Puis elle examine les amendements identiques n° 7685 de Mme Clémentine Autain, n° 7689 de Mme Caroline Fiat, n° 7692 de M. Jean-Luc Mélenchon, n° 7694 de Mme Mathilde Panot et n° 7701 de Mme Bénédicte Taurine.
J'ajoute un argument à tout ce qui a été dit à propos de cet article 22 dont personne, je crois, ne comprends bien à quoi il rime. Nous sommes au coeur de votre logique. Vous commencez par dire qu'un problème de déficit se pose, qu'il n'est pas tenable et qu'il faut donc changer de fond en comble le système de retraite. En fait, le système est à l'équilibre – nous ne sommes pas les seuls à le dire puisque le Conseil d'orientation des retraites le dit également –, il est stable sur la longue durée et le ridicule déficit à l'horizon de 2027 pourrait être facilement comblé en partie, par exemple en rétablissant pendant trois ans l'impôt de solidarité sur la fortune. Non seulement vous répondez à un problème qui n'existe pas mais vous créez le problème : plus l'examen du texte avance, plus on s'aperçoit des manques à gagner pour l'État et des déficits auxquels il devra faire face.

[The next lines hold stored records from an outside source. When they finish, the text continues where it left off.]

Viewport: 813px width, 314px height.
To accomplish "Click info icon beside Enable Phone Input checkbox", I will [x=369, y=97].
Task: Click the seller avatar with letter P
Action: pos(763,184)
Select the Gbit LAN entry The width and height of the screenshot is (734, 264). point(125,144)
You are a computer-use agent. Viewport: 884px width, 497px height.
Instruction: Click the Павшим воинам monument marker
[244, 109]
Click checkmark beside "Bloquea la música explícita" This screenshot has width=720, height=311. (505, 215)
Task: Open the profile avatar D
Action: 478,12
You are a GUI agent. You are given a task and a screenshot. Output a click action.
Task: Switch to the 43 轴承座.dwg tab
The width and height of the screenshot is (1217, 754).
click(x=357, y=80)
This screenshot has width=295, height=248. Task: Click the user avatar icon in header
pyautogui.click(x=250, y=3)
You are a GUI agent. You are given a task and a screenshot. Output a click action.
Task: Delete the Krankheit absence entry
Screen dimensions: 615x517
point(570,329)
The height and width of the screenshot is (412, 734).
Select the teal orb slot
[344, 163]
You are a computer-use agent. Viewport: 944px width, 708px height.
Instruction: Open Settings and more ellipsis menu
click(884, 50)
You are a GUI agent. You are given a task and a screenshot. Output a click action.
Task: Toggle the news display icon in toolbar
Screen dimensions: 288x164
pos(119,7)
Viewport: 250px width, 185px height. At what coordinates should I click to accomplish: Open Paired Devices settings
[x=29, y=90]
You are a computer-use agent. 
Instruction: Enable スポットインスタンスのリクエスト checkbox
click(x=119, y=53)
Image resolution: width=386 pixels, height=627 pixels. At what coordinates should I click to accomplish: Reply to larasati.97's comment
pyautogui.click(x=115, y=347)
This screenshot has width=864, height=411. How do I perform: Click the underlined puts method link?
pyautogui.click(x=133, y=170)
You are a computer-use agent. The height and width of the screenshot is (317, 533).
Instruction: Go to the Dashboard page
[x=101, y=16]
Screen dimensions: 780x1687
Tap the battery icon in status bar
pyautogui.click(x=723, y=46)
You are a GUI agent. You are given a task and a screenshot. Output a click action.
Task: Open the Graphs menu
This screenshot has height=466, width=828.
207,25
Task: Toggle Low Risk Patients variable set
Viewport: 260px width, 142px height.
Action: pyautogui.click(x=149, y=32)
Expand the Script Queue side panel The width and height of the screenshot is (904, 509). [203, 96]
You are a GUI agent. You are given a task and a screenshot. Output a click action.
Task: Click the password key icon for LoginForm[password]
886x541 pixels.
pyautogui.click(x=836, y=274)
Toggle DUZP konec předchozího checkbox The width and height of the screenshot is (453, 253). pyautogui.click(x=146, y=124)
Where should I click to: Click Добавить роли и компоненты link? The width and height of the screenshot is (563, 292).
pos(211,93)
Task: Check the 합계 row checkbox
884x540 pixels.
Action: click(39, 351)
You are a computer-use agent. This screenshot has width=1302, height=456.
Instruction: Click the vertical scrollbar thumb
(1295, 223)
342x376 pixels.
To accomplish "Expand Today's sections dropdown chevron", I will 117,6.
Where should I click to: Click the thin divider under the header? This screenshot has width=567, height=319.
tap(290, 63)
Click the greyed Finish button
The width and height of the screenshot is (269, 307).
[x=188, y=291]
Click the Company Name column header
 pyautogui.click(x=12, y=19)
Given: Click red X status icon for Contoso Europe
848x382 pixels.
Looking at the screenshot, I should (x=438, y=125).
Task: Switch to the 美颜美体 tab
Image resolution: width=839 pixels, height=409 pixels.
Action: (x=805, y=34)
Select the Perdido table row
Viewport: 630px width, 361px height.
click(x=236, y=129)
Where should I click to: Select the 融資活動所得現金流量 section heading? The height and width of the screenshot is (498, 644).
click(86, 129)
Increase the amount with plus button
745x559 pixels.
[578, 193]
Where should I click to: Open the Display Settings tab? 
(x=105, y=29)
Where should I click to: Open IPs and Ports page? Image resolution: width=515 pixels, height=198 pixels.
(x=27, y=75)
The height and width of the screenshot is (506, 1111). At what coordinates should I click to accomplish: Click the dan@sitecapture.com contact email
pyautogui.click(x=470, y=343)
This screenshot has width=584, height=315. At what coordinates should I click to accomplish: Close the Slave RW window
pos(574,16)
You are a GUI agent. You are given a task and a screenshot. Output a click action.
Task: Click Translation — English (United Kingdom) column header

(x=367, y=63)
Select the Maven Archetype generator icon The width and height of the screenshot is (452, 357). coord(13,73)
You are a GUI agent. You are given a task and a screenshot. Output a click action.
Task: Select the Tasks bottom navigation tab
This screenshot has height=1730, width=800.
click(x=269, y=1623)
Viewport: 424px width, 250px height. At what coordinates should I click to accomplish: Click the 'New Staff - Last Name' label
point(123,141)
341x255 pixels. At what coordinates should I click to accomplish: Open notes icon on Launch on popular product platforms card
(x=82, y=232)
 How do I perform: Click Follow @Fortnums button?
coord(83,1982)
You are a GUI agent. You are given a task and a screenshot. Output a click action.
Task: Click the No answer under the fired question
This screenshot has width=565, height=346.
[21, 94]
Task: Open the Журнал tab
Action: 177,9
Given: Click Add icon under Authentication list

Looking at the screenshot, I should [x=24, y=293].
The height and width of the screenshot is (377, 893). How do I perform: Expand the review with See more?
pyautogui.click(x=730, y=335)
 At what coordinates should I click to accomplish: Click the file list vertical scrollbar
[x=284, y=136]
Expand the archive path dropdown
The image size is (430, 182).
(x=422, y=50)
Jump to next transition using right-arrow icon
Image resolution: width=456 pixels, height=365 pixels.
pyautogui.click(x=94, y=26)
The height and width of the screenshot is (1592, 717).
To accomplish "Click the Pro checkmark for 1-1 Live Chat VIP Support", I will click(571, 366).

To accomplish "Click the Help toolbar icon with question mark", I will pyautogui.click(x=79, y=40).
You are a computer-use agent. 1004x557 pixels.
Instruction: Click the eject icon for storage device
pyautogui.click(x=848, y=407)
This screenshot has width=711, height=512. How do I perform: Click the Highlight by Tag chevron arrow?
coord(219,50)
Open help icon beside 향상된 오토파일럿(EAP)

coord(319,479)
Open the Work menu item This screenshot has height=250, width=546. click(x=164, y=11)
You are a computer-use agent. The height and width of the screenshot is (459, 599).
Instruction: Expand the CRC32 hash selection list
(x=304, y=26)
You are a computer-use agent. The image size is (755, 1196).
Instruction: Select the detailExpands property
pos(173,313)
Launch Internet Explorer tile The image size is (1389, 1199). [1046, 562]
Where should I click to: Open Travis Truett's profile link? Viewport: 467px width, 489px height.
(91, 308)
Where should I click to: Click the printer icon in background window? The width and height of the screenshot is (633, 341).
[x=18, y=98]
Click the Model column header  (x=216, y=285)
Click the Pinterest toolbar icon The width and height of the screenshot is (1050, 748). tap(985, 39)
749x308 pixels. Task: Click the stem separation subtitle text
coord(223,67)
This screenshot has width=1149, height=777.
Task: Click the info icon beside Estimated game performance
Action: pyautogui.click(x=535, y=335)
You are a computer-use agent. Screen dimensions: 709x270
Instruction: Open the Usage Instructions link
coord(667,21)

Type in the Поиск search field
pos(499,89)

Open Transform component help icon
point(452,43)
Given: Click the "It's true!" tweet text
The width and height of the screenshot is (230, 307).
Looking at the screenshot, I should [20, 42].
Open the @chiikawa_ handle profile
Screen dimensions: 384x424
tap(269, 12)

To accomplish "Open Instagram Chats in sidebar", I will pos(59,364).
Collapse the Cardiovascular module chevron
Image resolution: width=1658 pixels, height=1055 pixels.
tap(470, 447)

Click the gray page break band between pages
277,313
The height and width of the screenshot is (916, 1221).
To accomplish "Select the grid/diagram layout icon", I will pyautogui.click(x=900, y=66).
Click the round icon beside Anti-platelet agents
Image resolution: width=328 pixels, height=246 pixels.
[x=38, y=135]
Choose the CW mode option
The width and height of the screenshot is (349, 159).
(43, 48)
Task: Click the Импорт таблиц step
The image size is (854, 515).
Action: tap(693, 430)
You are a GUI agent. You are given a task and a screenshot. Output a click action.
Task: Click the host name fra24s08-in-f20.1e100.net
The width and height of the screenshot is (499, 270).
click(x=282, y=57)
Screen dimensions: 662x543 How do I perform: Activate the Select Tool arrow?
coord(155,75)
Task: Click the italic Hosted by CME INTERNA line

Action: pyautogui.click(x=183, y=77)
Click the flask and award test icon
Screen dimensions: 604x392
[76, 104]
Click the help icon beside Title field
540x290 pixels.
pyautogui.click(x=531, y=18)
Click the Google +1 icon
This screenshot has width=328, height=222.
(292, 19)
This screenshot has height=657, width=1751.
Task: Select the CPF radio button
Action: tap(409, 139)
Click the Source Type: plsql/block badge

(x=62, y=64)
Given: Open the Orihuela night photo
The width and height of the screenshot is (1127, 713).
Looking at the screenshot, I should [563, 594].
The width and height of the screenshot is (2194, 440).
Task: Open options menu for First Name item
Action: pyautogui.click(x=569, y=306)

Mon amendement vise à supprimer l'alinéa 5.
Je vous remercie de votre réponse, monsieur le rapporteur. Vous avez pris l'exemple de l'agriculteur qui a connu une mauvaise année, or, nous savons qu'ils sont très peu nombreux à gagner plus de 1 000 euros par mois, la plupart se situant sous ce seuil. Avec votre système, ils seront donc d'emblée obligés d'acheter des points. Est-ce bien cela ?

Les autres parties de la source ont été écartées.